While on its face it deals only with marriage, in its substance this amendment accomplishes much more — indeed, it serves as a stark reminder, not only to the judiciary, but to the people that, as Ronald Reagan stated in his First Inaugural address, “We are a nation that has a government — not the other way around.”
Those who support traditional marriage should find plenty to like in this proposal, as it emphatically reaffirms that marriage is an issue for the people to decide, either directly or through their elected representatives. In making clear that it is the people who hold the ultimate power to decide this fundamental issue, the amendment will have other salutary effects. First and foremost, it will provide an incentive to become active and participate in the political process on a state and local level. Citizens will once again have a stake and voice in their government, and control over their fundamental institutions will be in their hands.
Furthermore, inasmuch as the proposal avoids setting the definition of marriage for the entire country, it can also be seen as a compromise. By promoting this amendment, the supporters of traditional marriage cannot be cast as imposing their view on the rest of America. Instead, the amendment merely takes the rather unremarkable approach of affirming that whatever else marriage is, it must include the union of a man and a woman. Opposition to any proposal to let the people decide this question would place advocates of same-sex marriage in an awkward position, as they would rightly be viewed as seeking judicially to impose their position on the entire country, the precise thing for which they have condemned those who oppose their efforts.
Indeed, if the people of a state support it, the amendment does not forbid same-sex marriage.
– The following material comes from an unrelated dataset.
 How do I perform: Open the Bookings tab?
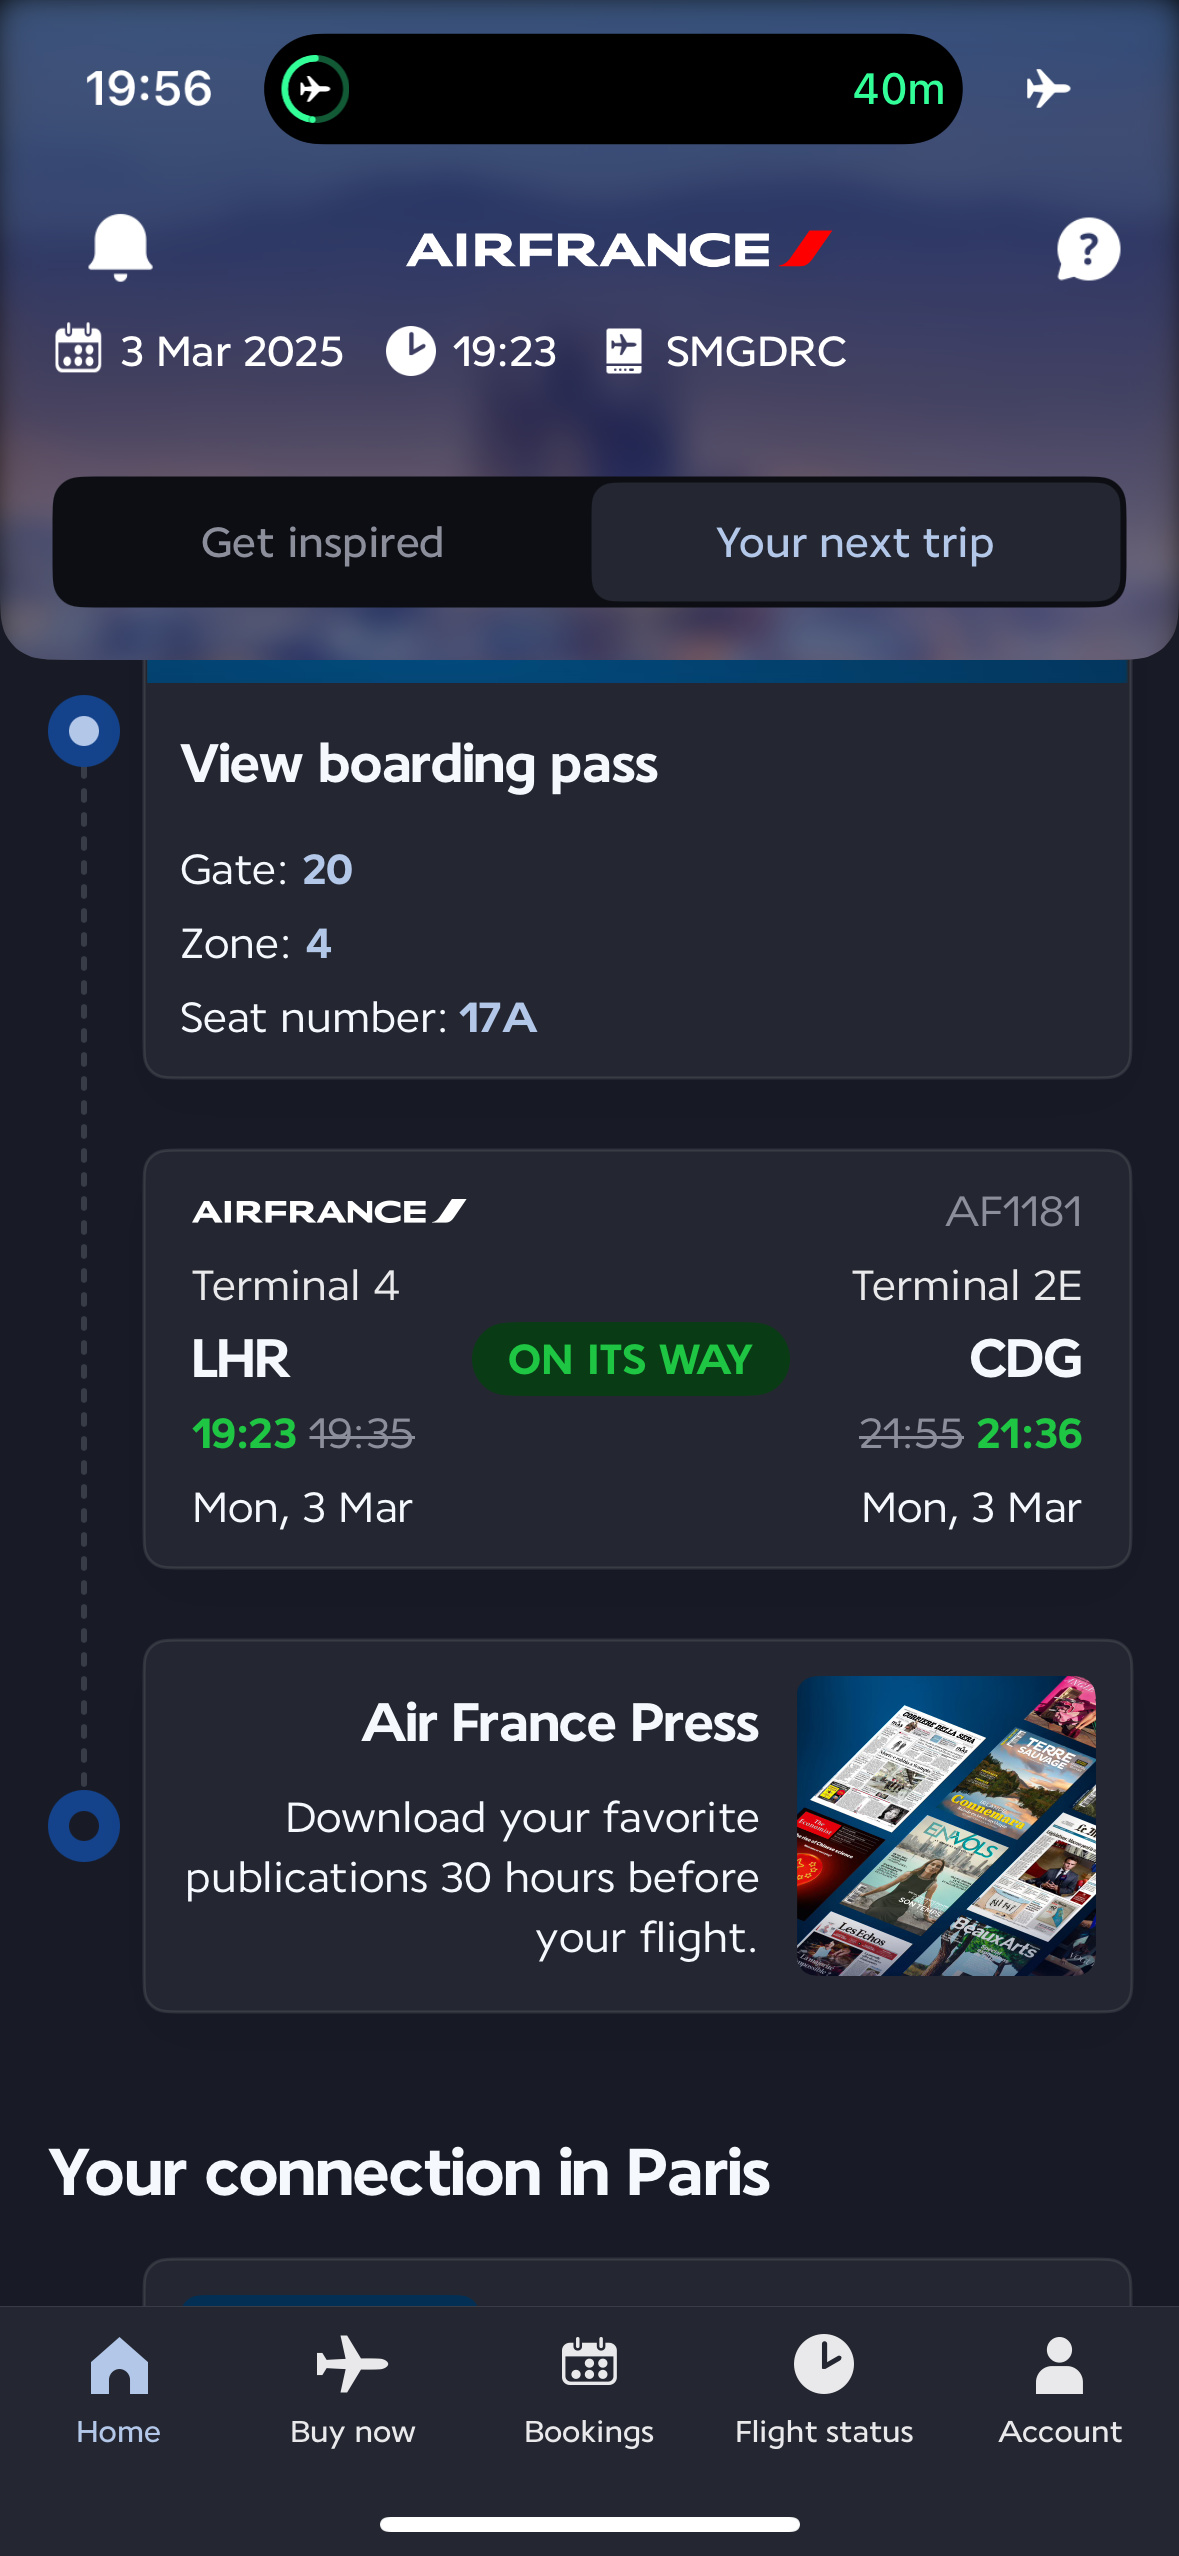[x=589, y=2390]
This experimentation on a state-by-state basis may have its own benefits. For example, if the people of say, Massachusetts or California decide that they want same-sex marriage, they can have it — and the citizens of the other 48 states can witness the results, draw conclusions, and make their decisions for their own state accordingly. In addition, if a state disfavors same-sex marriage it cannot be compelled to recognize such a union performed in another state. In this regard, the amendment restores some degree of state sovereignty and principles of federalism, and allows citizens who either strongly oppose or support same-sex marriage to vote with their feet, and move to a state where their view is more widely accepted.
Finally, the proposal also limits future debate by restricting the framework within which states have authority to define marriage, by mandating that marriage consist only of two people. This rules out polygamy and group marriages, and will prevent any “slippery-slope” from taking affect. The amendment also mandates that a one man, one woman marriage is valid in all fifty states, thereby prohibiting any state from disallowing or disfavoring traditional marriage.
Certainly, this proposal is not perfect. However, it does represent a fair compromise, and is consistent with our once-proud tradition of self-government. Moreover, it allows for both sides to achieve victory to the extent that they can convince their fellow citizens that their point of view is better, something not possible in the judicial arena. It also allows for incremental change, encourages debate, fosters civic responsibility and participation, promotes an informed and active citizenry, and empowers those closest to and most affected by the issue to determine for themselves which path to take, and to change course if necessary. And isn’t that what self-government is all about?